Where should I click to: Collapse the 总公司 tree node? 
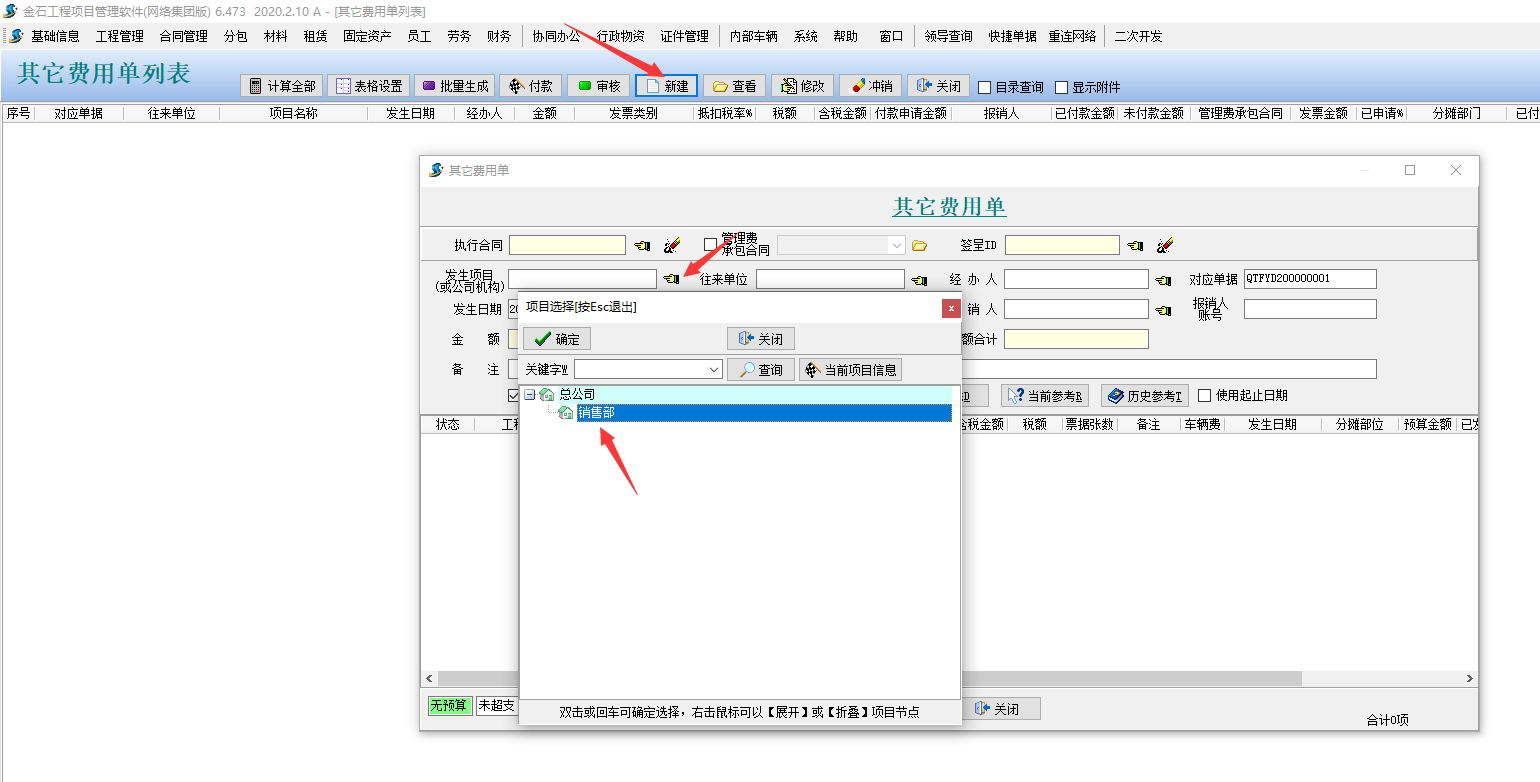click(x=530, y=394)
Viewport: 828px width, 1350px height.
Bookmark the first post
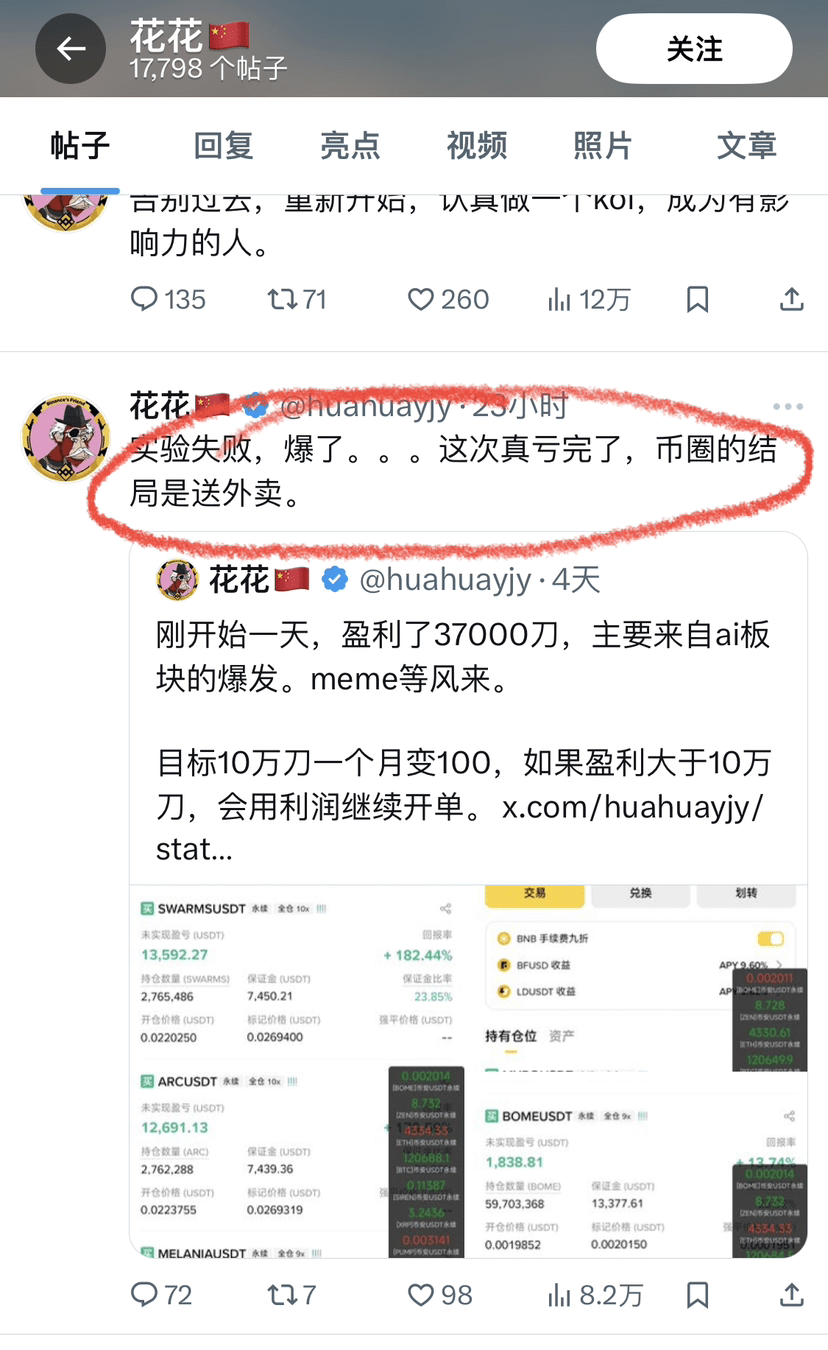coord(697,299)
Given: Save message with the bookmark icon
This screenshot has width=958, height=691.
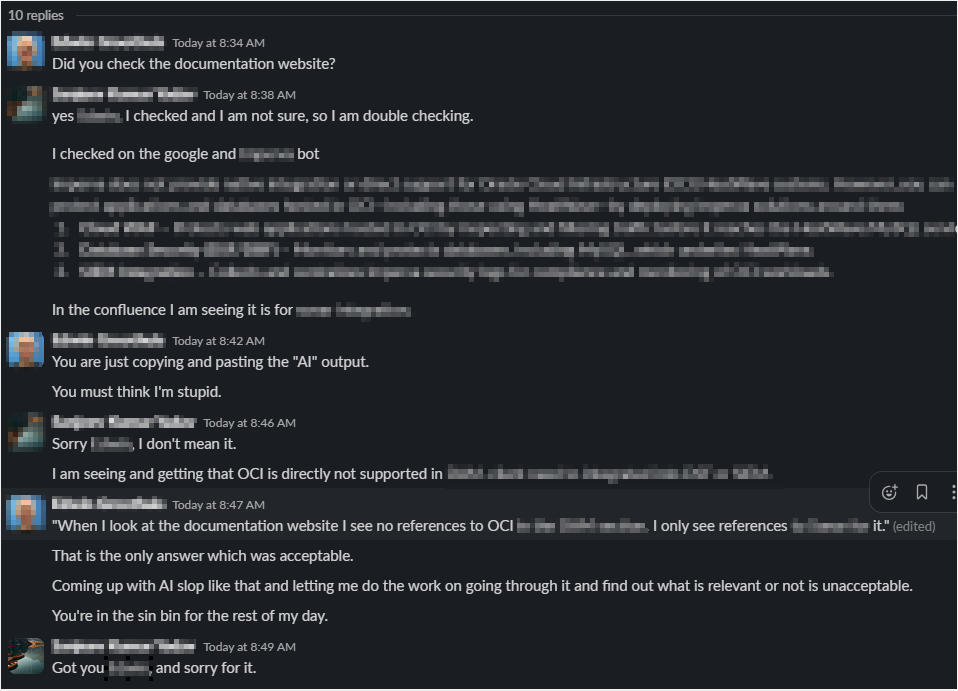Looking at the screenshot, I should click(x=922, y=492).
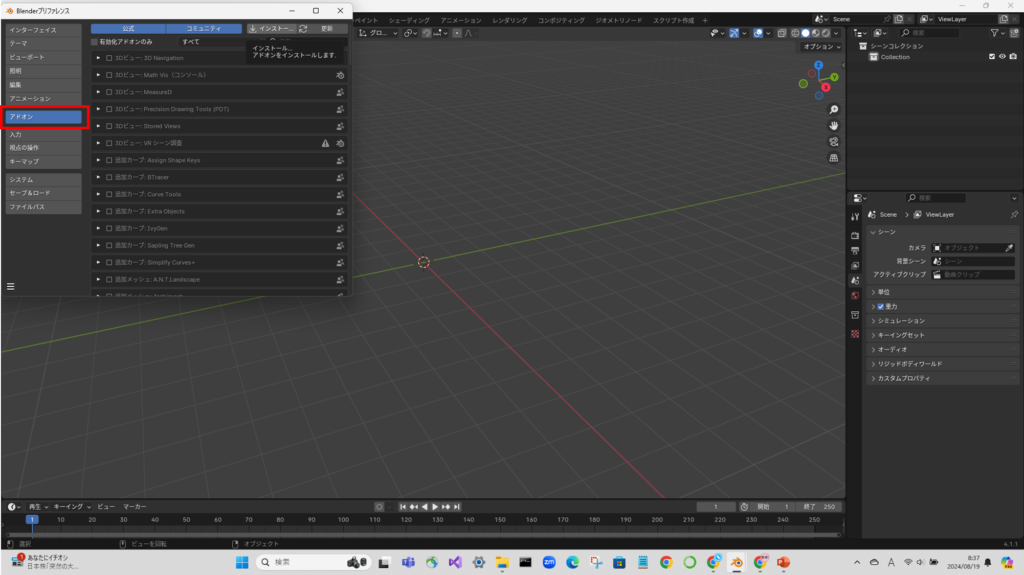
######
TASK DESCRIPTION | Reproduce all lines above exactly. Leave the images out.

YOUR SOLUTION |
Where should I click to: Collapse the 总公司 tree node? 
click(x=530, y=394)
Viewport: 828px width, 1350px height.
Bookmark the first post
coord(697,299)
Given: Save message with the bookmark icon
This screenshot has width=958, height=691.
Looking at the screenshot, I should click(x=922, y=492).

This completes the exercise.